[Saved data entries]
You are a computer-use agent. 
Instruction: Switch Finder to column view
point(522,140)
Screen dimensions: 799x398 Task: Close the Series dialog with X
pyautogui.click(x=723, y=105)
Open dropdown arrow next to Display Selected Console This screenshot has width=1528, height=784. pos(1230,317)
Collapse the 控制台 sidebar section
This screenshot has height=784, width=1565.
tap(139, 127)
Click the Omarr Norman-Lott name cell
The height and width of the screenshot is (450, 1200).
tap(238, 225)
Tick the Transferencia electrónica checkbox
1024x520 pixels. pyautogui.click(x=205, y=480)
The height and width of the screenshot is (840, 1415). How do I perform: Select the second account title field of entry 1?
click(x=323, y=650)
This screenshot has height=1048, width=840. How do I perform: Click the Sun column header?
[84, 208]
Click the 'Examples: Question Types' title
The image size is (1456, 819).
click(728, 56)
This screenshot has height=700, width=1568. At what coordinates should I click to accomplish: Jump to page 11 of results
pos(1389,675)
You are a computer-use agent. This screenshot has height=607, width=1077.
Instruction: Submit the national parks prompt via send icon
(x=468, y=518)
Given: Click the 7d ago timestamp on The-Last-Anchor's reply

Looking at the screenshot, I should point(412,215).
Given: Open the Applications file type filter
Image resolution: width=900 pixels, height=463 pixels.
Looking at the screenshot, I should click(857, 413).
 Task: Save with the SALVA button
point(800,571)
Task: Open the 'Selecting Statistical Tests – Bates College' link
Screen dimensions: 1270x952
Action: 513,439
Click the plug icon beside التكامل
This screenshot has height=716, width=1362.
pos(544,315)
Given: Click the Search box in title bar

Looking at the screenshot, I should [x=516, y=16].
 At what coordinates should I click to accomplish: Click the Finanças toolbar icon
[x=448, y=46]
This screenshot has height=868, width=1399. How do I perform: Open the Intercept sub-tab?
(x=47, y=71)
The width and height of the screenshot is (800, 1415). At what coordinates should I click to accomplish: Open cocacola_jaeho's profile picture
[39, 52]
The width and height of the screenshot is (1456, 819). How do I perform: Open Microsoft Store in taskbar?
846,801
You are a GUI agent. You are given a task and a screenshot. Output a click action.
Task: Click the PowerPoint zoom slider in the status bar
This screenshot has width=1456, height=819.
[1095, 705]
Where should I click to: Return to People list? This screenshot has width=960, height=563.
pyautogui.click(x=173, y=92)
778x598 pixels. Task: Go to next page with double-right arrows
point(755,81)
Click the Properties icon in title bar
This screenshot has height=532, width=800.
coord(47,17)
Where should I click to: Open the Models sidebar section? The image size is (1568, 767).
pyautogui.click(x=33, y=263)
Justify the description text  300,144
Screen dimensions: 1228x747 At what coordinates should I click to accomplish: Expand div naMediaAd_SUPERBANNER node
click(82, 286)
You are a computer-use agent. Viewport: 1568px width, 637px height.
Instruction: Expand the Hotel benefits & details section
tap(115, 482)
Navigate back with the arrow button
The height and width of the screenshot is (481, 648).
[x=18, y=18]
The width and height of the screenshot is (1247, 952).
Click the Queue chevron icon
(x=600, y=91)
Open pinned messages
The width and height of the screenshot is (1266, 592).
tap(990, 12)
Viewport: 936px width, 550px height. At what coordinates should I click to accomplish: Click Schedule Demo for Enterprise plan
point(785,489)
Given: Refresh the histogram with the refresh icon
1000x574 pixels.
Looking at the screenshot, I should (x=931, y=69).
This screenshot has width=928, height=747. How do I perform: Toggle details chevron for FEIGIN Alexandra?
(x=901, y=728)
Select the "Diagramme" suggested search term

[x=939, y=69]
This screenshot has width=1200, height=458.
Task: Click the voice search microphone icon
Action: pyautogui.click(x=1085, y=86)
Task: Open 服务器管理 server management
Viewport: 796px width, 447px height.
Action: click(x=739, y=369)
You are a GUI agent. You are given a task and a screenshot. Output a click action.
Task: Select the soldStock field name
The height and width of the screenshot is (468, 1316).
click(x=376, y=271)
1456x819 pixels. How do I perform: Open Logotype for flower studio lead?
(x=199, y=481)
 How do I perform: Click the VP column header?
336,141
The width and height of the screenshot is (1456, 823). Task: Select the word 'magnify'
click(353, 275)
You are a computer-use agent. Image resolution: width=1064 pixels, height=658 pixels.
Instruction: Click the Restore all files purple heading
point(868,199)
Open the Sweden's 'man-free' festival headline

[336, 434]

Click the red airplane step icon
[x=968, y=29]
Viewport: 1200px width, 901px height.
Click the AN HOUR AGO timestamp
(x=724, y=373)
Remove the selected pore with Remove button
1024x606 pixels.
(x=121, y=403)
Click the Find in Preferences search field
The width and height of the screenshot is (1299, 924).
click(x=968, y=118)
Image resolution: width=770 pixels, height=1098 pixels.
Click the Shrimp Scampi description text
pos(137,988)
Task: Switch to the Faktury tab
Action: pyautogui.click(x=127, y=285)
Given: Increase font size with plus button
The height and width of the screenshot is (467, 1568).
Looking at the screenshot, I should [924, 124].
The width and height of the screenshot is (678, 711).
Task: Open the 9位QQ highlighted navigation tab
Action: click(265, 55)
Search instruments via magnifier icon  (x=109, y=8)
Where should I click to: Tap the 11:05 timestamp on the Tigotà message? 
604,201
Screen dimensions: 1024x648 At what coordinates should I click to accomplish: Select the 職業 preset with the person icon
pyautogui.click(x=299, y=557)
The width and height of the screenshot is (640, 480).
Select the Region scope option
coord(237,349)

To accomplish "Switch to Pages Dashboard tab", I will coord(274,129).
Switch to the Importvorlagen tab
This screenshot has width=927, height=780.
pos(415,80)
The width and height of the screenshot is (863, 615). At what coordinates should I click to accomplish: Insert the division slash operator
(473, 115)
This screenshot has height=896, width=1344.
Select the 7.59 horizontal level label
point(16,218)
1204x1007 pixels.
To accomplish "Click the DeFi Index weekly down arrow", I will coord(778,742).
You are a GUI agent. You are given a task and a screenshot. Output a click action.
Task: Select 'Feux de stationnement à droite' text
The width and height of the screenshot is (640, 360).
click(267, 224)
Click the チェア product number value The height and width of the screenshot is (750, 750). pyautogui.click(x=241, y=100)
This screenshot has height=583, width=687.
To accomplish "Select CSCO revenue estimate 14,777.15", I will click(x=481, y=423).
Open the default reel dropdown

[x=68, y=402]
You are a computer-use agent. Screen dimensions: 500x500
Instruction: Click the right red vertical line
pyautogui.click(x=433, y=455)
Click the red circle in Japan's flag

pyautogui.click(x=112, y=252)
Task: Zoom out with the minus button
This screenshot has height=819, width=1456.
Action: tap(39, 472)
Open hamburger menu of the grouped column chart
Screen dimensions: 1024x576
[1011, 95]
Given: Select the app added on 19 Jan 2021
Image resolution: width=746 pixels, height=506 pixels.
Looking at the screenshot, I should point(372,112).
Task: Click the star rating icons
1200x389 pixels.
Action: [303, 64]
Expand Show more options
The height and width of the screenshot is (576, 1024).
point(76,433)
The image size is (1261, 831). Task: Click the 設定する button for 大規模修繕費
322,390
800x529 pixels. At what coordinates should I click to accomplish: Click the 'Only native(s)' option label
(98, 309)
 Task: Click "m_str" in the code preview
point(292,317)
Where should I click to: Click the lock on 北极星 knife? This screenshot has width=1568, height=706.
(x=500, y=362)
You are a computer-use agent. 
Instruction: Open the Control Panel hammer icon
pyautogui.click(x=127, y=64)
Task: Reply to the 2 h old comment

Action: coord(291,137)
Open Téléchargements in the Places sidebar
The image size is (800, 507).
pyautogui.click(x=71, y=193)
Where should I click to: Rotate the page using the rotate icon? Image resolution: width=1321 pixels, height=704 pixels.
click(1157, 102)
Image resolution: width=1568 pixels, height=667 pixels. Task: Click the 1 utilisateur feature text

TASK TO COMPLETE
Update the lines above by changing every "computer-use agent" to "screen assistant", leaving everything else the same.

RESPONSE
You are a screen assistant. 
Instruction: Switch Finder to column view
point(522,140)
Screen dimensions: 799x398 Task: Close the Series dialog with X
pyautogui.click(x=723, y=105)
Open dropdown arrow next to Display Selected Console This screenshot has width=1528, height=784. pos(1230,317)
Collapse the 控制台 sidebar section
This screenshot has height=784, width=1565.
tap(139, 127)
Click the Omarr Norman-Lott name cell
The height and width of the screenshot is (450, 1200).
tap(238, 225)
Tick the Transferencia electrónica checkbox
1024x520 pixels. pyautogui.click(x=205, y=480)
The height and width of the screenshot is (840, 1415). How do I perform: Select the second account title field of entry 1?
click(x=323, y=650)
This screenshot has height=1048, width=840. How do I perform: Click the Sun column header?
[84, 208]
Click the 'Examples: Question Types' title
The image size is (1456, 819).
click(728, 56)
This screenshot has height=700, width=1568. At what coordinates should I click to accomplish: Jump to page 11 of results
pos(1389,675)
You are a screen assistant. This screenshot has height=607, width=1077.
Instruction: Submit the national parks prompt via send icon
(x=468, y=518)
Given: Click the 7d ago timestamp on The-Last-Anchor's reply

Looking at the screenshot, I should point(412,215).
Given: Open the Applications file type filter
Image resolution: width=900 pixels, height=463 pixels.
Looking at the screenshot, I should click(857, 413).
 Task: Save with the SALVA button
point(800,571)
Task: Open the 'Selecting Statistical Tests – Bates College' link
Screen dimensions: 1270x952
Action: 513,439
Click the plug icon beside التكامل
This screenshot has height=716, width=1362.
pos(544,315)
Given: Click the Search box in title bar

Looking at the screenshot, I should [x=516, y=16].
 At what coordinates should I click to accomplish: Click the Finanças toolbar icon
[x=448, y=46]
This screenshot has height=868, width=1399. How do I perform: Open the Intercept sub-tab?
(x=47, y=71)
The width and height of the screenshot is (800, 1415). At what coordinates should I click to accomplish: Open cocacola_jaeho's profile picture
[39, 52]
The width and height of the screenshot is (1456, 819). How do I perform: Open Microsoft Store in taskbar?
846,801
You are a GUI agent. You are given a task and a screenshot. Output a click action.
Task: Click the PowerPoint zoom slider in the status bar
This screenshot has width=1456, height=819.
[1095, 705]
Where should I click to: Return to People list? This screenshot has width=960, height=563.
pyautogui.click(x=173, y=92)
778x598 pixels. Task: Go to next page with double-right arrows
point(755,81)
Click the Properties icon in title bar
This screenshot has height=532, width=800.
coord(47,17)
Where should I click to: Open the Models sidebar section? The image size is (1568, 767).
pyautogui.click(x=33, y=263)
Justify the description text  300,144
Screen dimensions: 1228x747 At what coordinates should I click to accomplish: Expand div naMediaAd_SUPERBANNER node
click(82, 286)
You are a screen assistant. Viewport: 1568px width, 637px height.
Instruction: Expand the Hotel benefits & details section
tap(115, 482)
Navigate back with the arrow button
The height and width of the screenshot is (481, 648).
[x=18, y=18]
The width and height of the screenshot is (1247, 952).
Click the Queue chevron icon
(x=600, y=91)
Open pinned messages
The width and height of the screenshot is (1266, 592).
tap(990, 12)
Viewport: 936px width, 550px height. At what coordinates should I click to accomplish: Click Schedule Demo for Enterprise plan
point(785,489)
Given: Refresh the histogram with the refresh icon
1000x574 pixels.
Looking at the screenshot, I should (x=931, y=69).
This screenshot has width=928, height=747. How do I perform: Toggle details chevron for FEIGIN Alexandra?
(x=901, y=728)
Select the "Diagramme" suggested search term

[x=939, y=69]
This screenshot has width=1200, height=458.
Task: Click the voice search microphone icon
Action: pyautogui.click(x=1085, y=86)
Task: Open 服务器管理 server management
Viewport: 796px width, 447px height.
Action: click(x=739, y=369)
You are a GUI agent. You are given a task and a screenshot. Output a click action.
Task: Select the soldStock field name
The height and width of the screenshot is (468, 1316).
click(x=376, y=271)
1456x819 pixels. How do I perform: Open Logotype for flower studio lead?
(x=199, y=481)
 How do I perform: Click the VP column header?
336,141
The width and height of the screenshot is (1456, 823). Task: Select the word 'magnify'
click(353, 275)
You are a screen assistant. Image resolution: width=1064 pixels, height=658 pixels.
Instruction: Click the Restore all files purple heading
point(868,199)
Open the Sweden's 'man-free' festival headline

[336, 434]

Click the red airplane step icon
[x=968, y=29]
Viewport: 1200px width, 901px height.
Click the AN HOUR AGO timestamp
(x=724, y=373)
Remove the selected pore with Remove button
1024x606 pixels.
(x=121, y=403)
Click the Find in Preferences search field
The width and height of the screenshot is (1299, 924).
click(x=968, y=118)
Image resolution: width=770 pixels, height=1098 pixels.
Click the Shrimp Scampi description text
pos(137,988)
Task: Switch to the Faktury tab
Action: pyautogui.click(x=127, y=285)
Given: Increase font size with plus button
The height and width of the screenshot is (467, 1568).
Looking at the screenshot, I should [924, 124].
The width and height of the screenshot is (678, 711).
Task: Open the 9位QQ highlighted navigation tab
Action: click(265, 55)
Search instruments via magnifier icon  (x=109, y=8)
Where should I click to: Tap the 11:05 timestamp on the Tigotà message? 
604,201
Screen dimensions: 1024x648 At what coordinates should I click to accomplish: Select the 職業 preset with the person icon
pyautogui.click(x=299, y=557)
The width and height of the screenshot is (640, 480).
Select the Region scope option
coord(237,349)

To accomplish "Switch to Pages Dashboard tab", I will coord(274,129).
Switch to the Importvorlagen tab
This screenshot has width=927, height=780.
pos(415,80)
The width and height of the screenshot is (863, 615). At what coordinates should I click to accomplish: Insert the division slash operator
(473, 115)
This screenshot has height=896, width=1344.
Select the 7.59 horizontal level label
point(16,218)
1204x1007 pixels.
To accomplish "Click the DeFi Index weekly down arrow", I will coord(778,742).
You are a GUI agent. You are given a task and a screenshot. Output a click action.
Task: Select 'Feux de stationnement à droite' text
The width and height of the screenshot is (640, 360).
click(267, 224)
Click the チェア product number value The height and width of the screenshot is (750, 750). pyautogui.click(x=241, y=100)
This screenshot has height=583, width=687.
To accomplish "Select CSCO revenue estimate 14,777.15", I will click(x=481, y=423).
Open the default reel dropdown

[x=68, y=402]
You are a screen assistant. Screen dimensions: 500x500
Instruction: Click the right red vertical line
pyautogui.click(x=433, y=455)
Click the red circle in Japan's flag

pyautogui.click(x=112, y=252)
Task: Zoom out with the minus button
This screenshot has height=819, width=1456.
Action: tap(39, 472)
Open hamburger menu of the grouped column chart
Screen dimensions: 1024x576
[1011, 95]
Given: Select the app added on 19 Jan 2021
Image resolution: width=746 pixels, height=506 pixels.
Looking at the screenshot, I should point(372,112).
Task: Click the star rating icons
1200x389 pixels.
Action: [303, 64]
Expand Show more options
The height and width of the screenshot is (576, 1024).
point(76,433)
The image size is (1261, 831). Task: Click the 設定する button for 大規模修繕費
322,390
800x529 pixels. At what coordinates should I click to accomplish: Click the 'Only native(s)' option label
(98, 309)
 Task: Click "m_str" in the code preview
point(292,317)
Where should I click to: Click the lock on 北极星 knife? This screenshot has width=1568, height=706.
(x=500, y=362)
You are a screen assistant. 
Instruction: Open the Control Panel hammer icon
pyautogui.click(x=127, y=64)
Task: Reply to the 2 h old comment

Action: coord(291,137)
Open Téléchargements in the Places sidebar
The image size is (800, 507).
pyautogui.click(x=71, y=193)
Where should I click to: Rotate the page using the rotate icon? Image resolution: width=1321 pixels, height=704 pixels.
click(1157, 102)
Image resolution: width=1568 pixels, height=667 pixels. Task: Click the 1 utilisateur feature text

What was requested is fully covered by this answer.